> **提示文**
►

Last Updated on 更新日2020.3.20 by 44@jyuku
横浜で司法書士・行政書士事務所リーガルエステートの代表をされている斎藤竜さん。
事務所に入ると大勢の社員に迎えられ、個人事務所の多い士業のイメージとは全く違い少し驚きました。 この事務所では、「暮らしと財産を守る」というキャッチフレーズで不動産登記や名義変更などの司法書士として誰でも思いつく業務以外に、たくさんの業務を行っています。
斎藤さんの運営方針は「顧客の悩みの解決」です。 世の中には情報が氾濫していますが、相続、遺言、不動産の売買、会社設立等などの人生の転換点で自分に合う「ものさし」が見つからず、どういう選択をしたらいいか悩んでいる人がくいます。 「我々の仕事はそういう方々に法律や仕組みを解説して背中を押してあげることで、ありがとうと言ってもらえることが我々への報酬です」と言う斎藤さんの司法書士活動への想いを伺いました。
斎藤さんは「顧客の悩みの解決をすれば、それが地域の人びとをつなぐ架け橋となって、地域コミュニテイを醸成することができ、10年、20年先のお客様との絆をつなぐことになる」と言います。 実際、一度関係のできたお客様が次の機会にまた来所されて相談されたり、周りの人を紹介していただける例は多いそうです。
これだけ見ると順風満帆で進んでこられたように見えますが、じつは何段階かのステップ踏んで、ここまで来たわけです。
この記事の目次
司法書士としてスタート
斎藤さんは2003年に 司法書士資格を取得し、10年間司法書士事務所に勤務して人脈を広めました。 また、大手司法書士試験受験予備校の講師を担当しましたが、初回講座の出席者が8名しかいなかったことを経験し、「集客」の重要性を痛感しました。 その為、受講生の無料相談等を繰り返した結果、徐々に受講生が増え、累計200人の受講者を受け持ち、合格者も輩出するようになりました。 その間、自分が法律家として何をすべきかを考えるきっかけもあり、一緒にやっていきたいという仲間とともに2013年独立開業しました。

◄

> **課題 1**
斎藤さんの紹介記事のうち、「Last Updated on」から「んで、ここまで来たわけです。」までを、両端も含めて一字も変えずに書き写してください。
> **課題 2**
斎藤さんの紹介記事の最後の文の後に続く文章を書くこと。

> **収集資料**

►

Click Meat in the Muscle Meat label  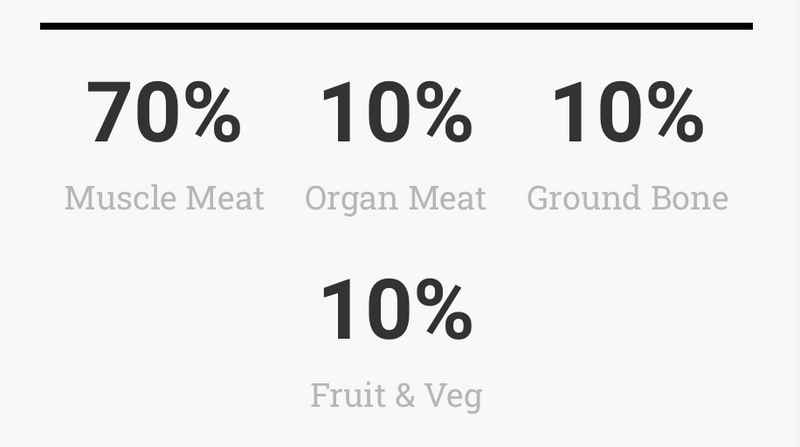226,197
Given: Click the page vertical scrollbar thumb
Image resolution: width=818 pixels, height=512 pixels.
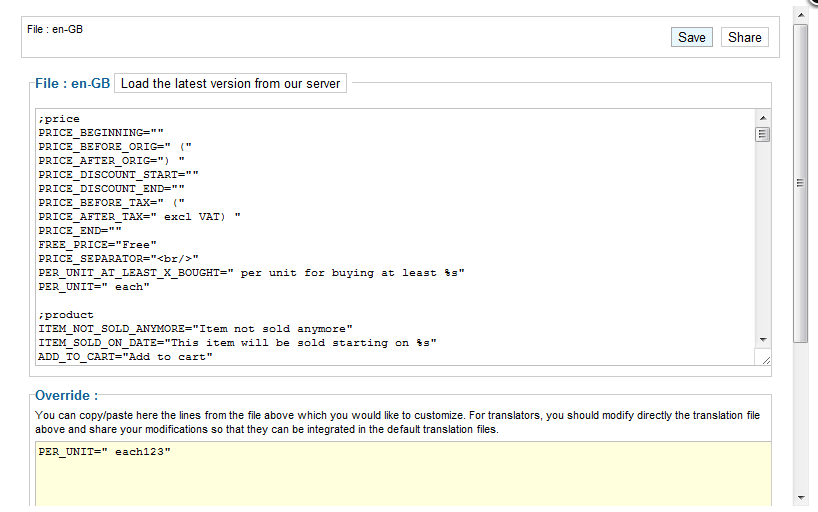Looking at the screenshot, I should tap(800, 180).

◄

> **解答 1**
Last Updated on 更新日2020.3.20 by 44@jyuku
横浜で司法書士・行政書士事務所リーガルエステートの代表をされている斎藤竜さん。
事務所に入ると大勢の社員に迎えられ、個人事務所の多い士業のイメージとは全く違い少し驚きました。 この事務所では、「暮らしと財産を守る」というキャッチフレーズで不動産登記や名義変更などの司法書士として誰でも思いつく業務以外に、たくさんの業務を行っています。
斎藤さんの運営方針は「顧客の悩みの解決」です。 世の中には情報が氾濫していますが、相続、遺言、不動産の売買、会社設立等などの人生の転換点で自分に合う「ものさし」が見つからず、どういう選択をしたらいいか悩んでいる人がくいます。 「我々の仕事はそういう方々に法律や仕組みを解説して背中を押してあげることで、ありがとうと言ってもらえることが我々への報酬です」と言う斎藤さんの司法書士活動への想いを伺いました。
斎藤さんは「顧客の悩みの解決をすれば、それが地域の人びとをつなぐ架け橋となって、地域コミュニテイを醸成することができ、10年、20年先のお客様との絆をつなぐことになる」と言います。 実際、一度関係のできたお客様が次の機会にまた来所されて相談されたり、周りの人を紹介していただける例は多いそうです。
これだけ見ると順風満帆で進んでこられたように見えますが、じつは何段階かのステップ踏んで、ここまで来たわけです。

> **解答 2**
独立開業 ~ 最初はB to B の受注が大半だった
開業当初は1日20件を目標に登記案件獲得のため、飛び込み営業を繰り返し、名刺を配り歩く毎日を過ごし、そのがんばりから、現場の不動産会社、金融機関の営業マンからの支持をうけ、開業から1年で840件の登記案件を受注するようになり、社員10名で8,000万円の売上を上げるまでに発展させましたが、大手顧客の業務が急減して6,000万円に下がってしまいました。
受注の大半を大手一社に頼っていたという課題もありましたが、エンドユーザーから直接受注しないB to Bだけのビジネスに限界を感じ、下請け体質では、スタッフの雇用を守れないと痛感しました。
B to Cへのチャレンジ
そこで、自分が本来やりたかった一般市民の問題解決をし、下請けではなく、一般市民に関わる開かれた事務所を開設することにしました。 登記などの手続き業務だけでなく遺産相続、遺言、贈与、家族信託、などのコンサルティングと業務遂行という個人の顧客を対象にする事業へ拡大する為に、品川区の戸越銀座商店街に「品川・戸越銀座相続サポートセンター」を、横浜市神奈川区の六角橋商店街付近に「横浜・六角橋相続サポートセンター」を路面店として開設しました。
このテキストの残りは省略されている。